Araguaína (TO) – O mês de abril é marcado pela campanha “Abril Azul”, dedicada à conscientização sobre o Transtorno do Espectro Autista (TEA). Nesse contexto, o Observatório Norte, da Universidade Federal do Norte do Tocantins (UFNT), tem atuado na disseminação de informações confiáveis, contribuindo para o combate à desinformação e ao preconceito ainda presentes na sociedade.
Com o aumento da visibilidade do tema, cresce também a circulação de conteúdos equivocados sobre o autismo. Diante desse cenário, o Observatório reuniu algumas das principais afirmações que circulam sobre o TEA, esclarecendo o que é fato e o que é fake, com base em evidências científicas e legislação vigente.
“Autista em crise não é sinal de falta de educação”
Fato. Crises sensoriais ou emocionais, também chamadas de “meltdowns”, não são birras nem falta de educação. Elas ocorrem quando a pessoa autista enfrenta sobrecarga sensorial, emocional ou dificuldade de comunicação. Interpretar essas situações como desobediência reforça preconceitos e invisibiliza as necessidades reais da pessoa.
“Pessoa autista tem direito à prioridade em filas”
Fato. No Brasil, pessoas com Transtorno do Espectro Autista são legalmente reconhecidas como pessoas com deficiência, conforme a Lei nº 12.764/2012. Isso garante direitos como atendimento prioritário em filas, acesso a políticas públicas e proteção social.
“Vacinas causam autismo”
Fake. Essa é uma das fake news mais persistentes, e também uma das mais perigosas. Não existe qualquer evidência científica que comprove relação entre vacinas e autismo. Pelo contrário, estudos amplos e revisões internacionais já demonstraram que essa associação é falsa. A disseminação desse mito contribui para a queda na cobertura vacinal e o retorno de doenças já controladas.
“O autismo tem cura”
Fake. O autismo não é uma doença, mas uma condição do neurodesenvolvimento. Portanto, não se trata de algo que precise ser “curado”. O foco deve estar no desenvolvimento, na autonomia, na inclusão e no respeito às singularidades de cada pessoa.
“O tratamento do autismo é multidisciplinar”
Fato. O acompanhamento de pessoas autistas envolve, em muitos casos, uma equipe multiprofissional, que pode incluir psicólogos, fonoaudiólogos, terapeutas ocupacionais, médicos e educadores. Essa abordagem integrada contribui para o desenvolvimento da comunicação, autonomia e qualidade de vida.

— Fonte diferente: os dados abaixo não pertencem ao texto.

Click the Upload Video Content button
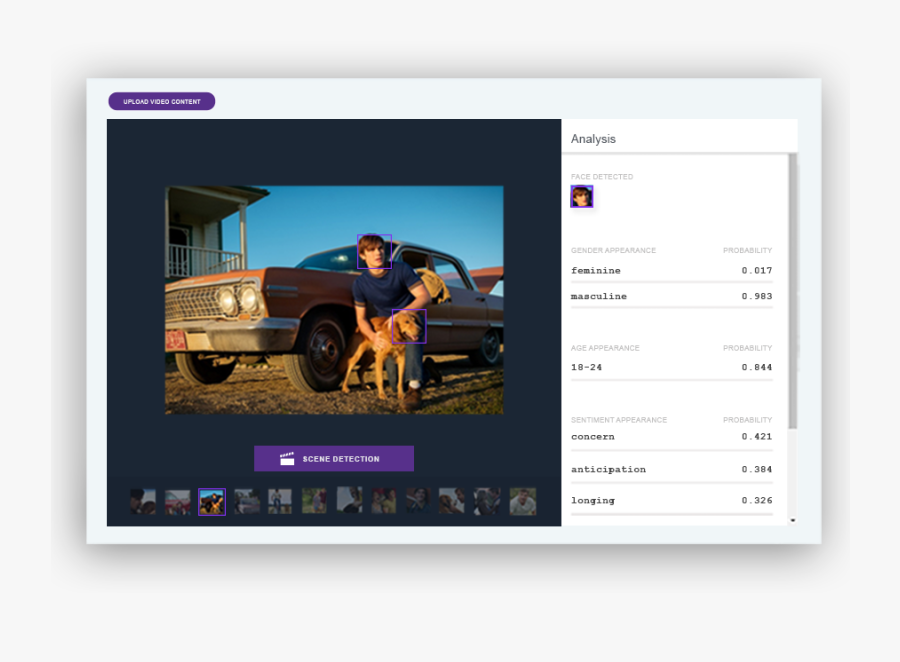 click(x=161, y=101)
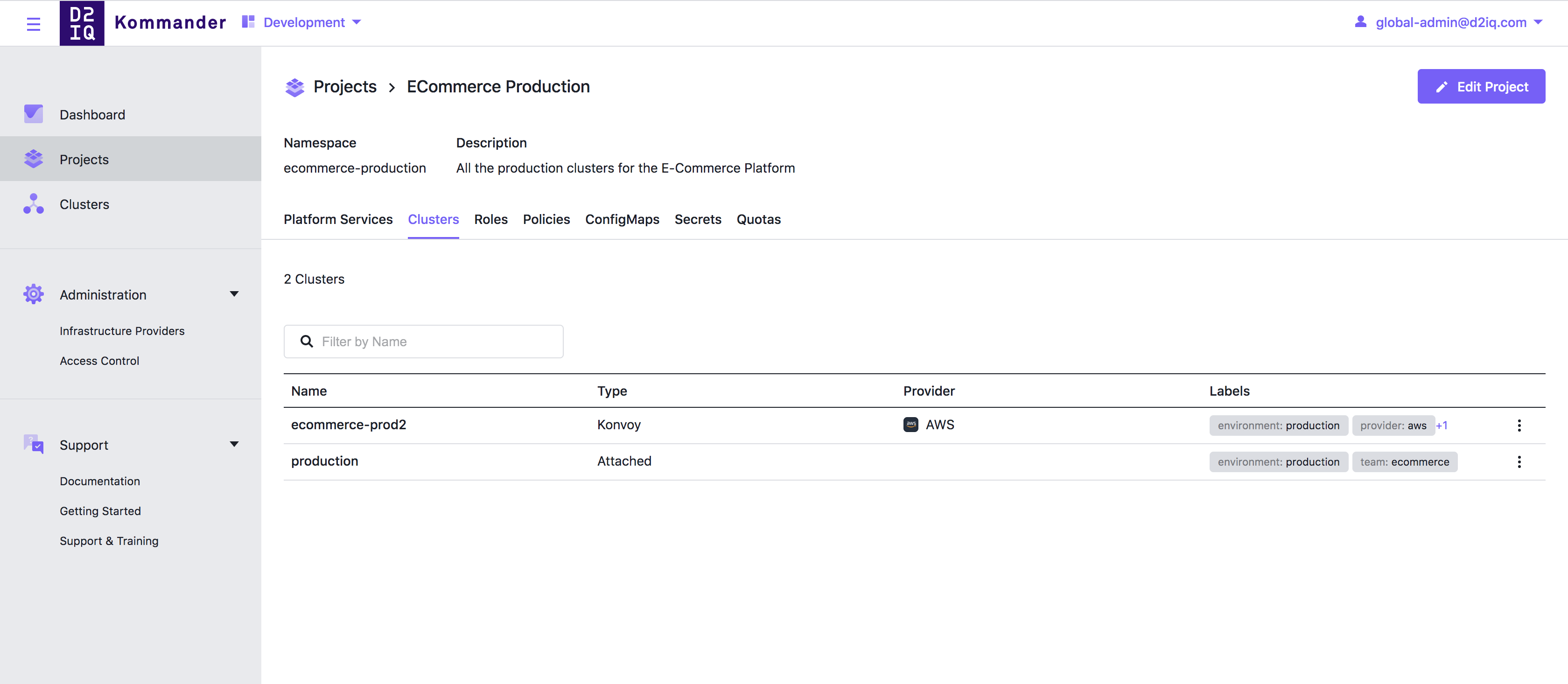Open actions menu for production row

click(1519, 462)
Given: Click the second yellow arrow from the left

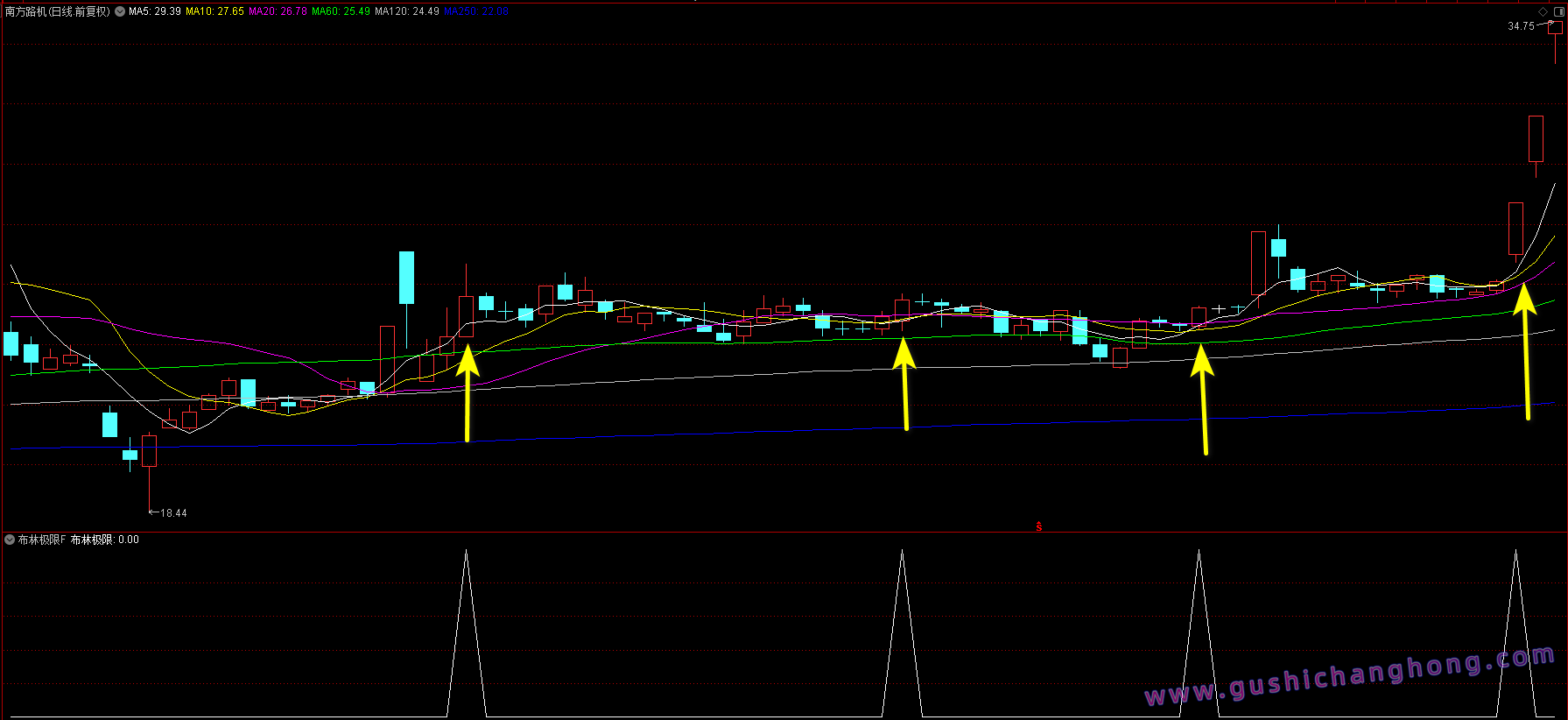Looking at the screenshot, I should tap(904, 384).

“Fake news sobre autismo não causam prejuízos reais”
Fake. A desinformação tem impactos concretos. Ao reforçar estigmas, ela contribui para o preconceito, dificulta o acesso ao diagnóstico e compromete políticas de inclusão. Como apontam campanhas recentes de conscientização, combater fake news é parte essencial da promoção de direitos das pessoas autistas.
Campanhas como o Abril Azul reforçam que o conhecimento é um elemento central para a construção de uma sociedade mais inclusiva.
O diagnóstico precoce, o acesso ao cuidado especializado e a garantia de direitos dependem, em grande parte, de uma população bem informada.